GIVEN DATA:
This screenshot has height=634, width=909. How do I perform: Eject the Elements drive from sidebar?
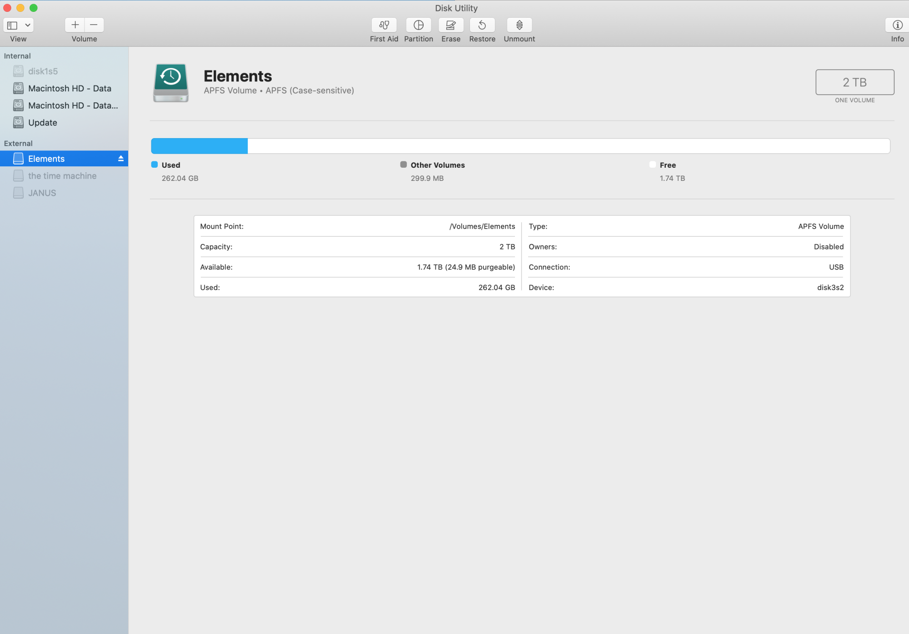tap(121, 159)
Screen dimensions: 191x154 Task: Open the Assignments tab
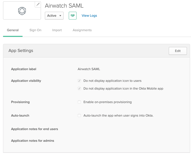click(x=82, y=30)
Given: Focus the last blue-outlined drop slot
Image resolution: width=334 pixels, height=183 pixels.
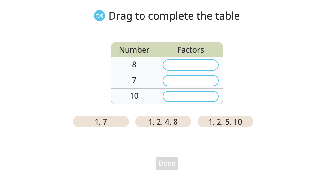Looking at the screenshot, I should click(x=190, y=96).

INSTRUCTION:
Quote the rows above verbatim, starting with the line that contains "Screen dimensions: 191x154" and running through the end of the rows, with both ends included. Leave the pictures out of your answer.

EXERCISE RESULT:
Screen dimensions: 191x154 Task: Open the Assignments tab
click(x=82, y=30)
Given: Focus the last blue-outlined drop slot
Image resolution: width=334 pixels, height=183 pixels.
Looking at the screenshot, I should click(x=190, y=96).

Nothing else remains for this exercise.